**Written problem A:**
In the listing, edit the lines starting at the one containing "Task: Open the gear settings menu" and ending at the one containing "(x=36, y=35)" so that "gear settings menu" becomes "cog settings menu", with everything else left unchanged.

I have to find the series expansion and interval of convergence for the function $\ln(1 - x)$.
For the expansion, I have gone through the process and obtained the series:
$-x - (x^2/2) - (x^3/3) - . . . - (-1)^k((-x)^k)/k$
I know that the interval of convergence will be $(-1,1)$, but am having trouble with the ratio test component to achieve this result. i.e. I am having trouble breaking down/simplifying the equation.
Thanks very much
On
Don't let the $(-1)^k$ or $(-x)^k = (-1)^kx^k$ trouble you. They have the effect of canceling each other out for odd $k$, and besides, for the ratio test, we apply it taking the absolute value of the general term $|a_k|$.
$$|a_k| = \frac{(x)^k }{k}$$
$$\frac{a_{k+1}}{a_k} = \frac{\frac{(x)^{k+1}}{k+1}}{\frac{(x)^k }{k}} = \frac{xk}{k+1}$$
You already know that $$\log(1-x)=-\sum_{k=1}^{\infty} \frac{x^k}{k}=\sum_{k=1}^{\infty} a_kx^k$$
Then, $$a_k=-\frac{1}{k}$$
The ratio test, then, is: $$\biggl|{\frac{a_{k+1}}{a_k}}\biggr|=\frac{\frac{1}{k+1}}{\frac{1}{k}}=\frac{k}{k+1}$$
The convergence radius $R$ is given by: $$\lim_{k\rightarrow \infty}\biggl|\frac{a_{k+1}}{a_k}\biggr|=\frac{1}{R}$$
So, $$\begin{array}{rcl} \lim_{k\rightarrow \infty}\biggl|\frac{a_{k+1}}{a_k}\biggr|&=&\lim_{k\rightarrow \infty} \frac{k}{k+1}\\ &=&1=\frac{1}{R}\\ \Rightarrow R&=&1 \end{array}$$

Element and text position data
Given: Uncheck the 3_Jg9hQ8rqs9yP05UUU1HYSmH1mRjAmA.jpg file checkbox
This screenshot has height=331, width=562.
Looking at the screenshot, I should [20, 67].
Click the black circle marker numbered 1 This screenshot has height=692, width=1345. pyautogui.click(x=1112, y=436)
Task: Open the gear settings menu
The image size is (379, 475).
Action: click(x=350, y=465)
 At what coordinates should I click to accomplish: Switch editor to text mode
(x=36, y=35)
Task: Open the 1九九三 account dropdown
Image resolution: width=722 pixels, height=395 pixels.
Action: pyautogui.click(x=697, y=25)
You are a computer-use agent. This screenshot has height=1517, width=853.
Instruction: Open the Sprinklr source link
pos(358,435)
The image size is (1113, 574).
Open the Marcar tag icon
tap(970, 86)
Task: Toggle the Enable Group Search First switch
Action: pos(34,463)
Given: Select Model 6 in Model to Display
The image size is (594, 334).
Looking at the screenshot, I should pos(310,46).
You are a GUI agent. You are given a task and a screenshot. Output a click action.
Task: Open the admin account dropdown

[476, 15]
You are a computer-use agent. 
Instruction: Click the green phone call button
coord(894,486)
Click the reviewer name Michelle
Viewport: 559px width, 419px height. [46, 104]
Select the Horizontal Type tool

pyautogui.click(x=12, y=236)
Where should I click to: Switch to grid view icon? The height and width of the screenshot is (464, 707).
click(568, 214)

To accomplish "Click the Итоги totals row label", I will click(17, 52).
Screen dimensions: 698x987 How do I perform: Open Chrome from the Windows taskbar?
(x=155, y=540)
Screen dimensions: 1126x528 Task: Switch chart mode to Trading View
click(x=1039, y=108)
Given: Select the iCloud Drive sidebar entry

**Written problem B:**
In the thread on the series for ln(1 − x), list every term the asker writes out explicitly before the dots in the series they obtained.

**Correct output A:**
Task: Open the cog settings menu
The image size is (379, 475).
Action: click(x=350, y=465)
 At what coordinates should I click to accomplish: Switch editor to text mode
(x=36, y=35)

**Correct output B:**
−x
−(x^2/2)
−(x^3/3)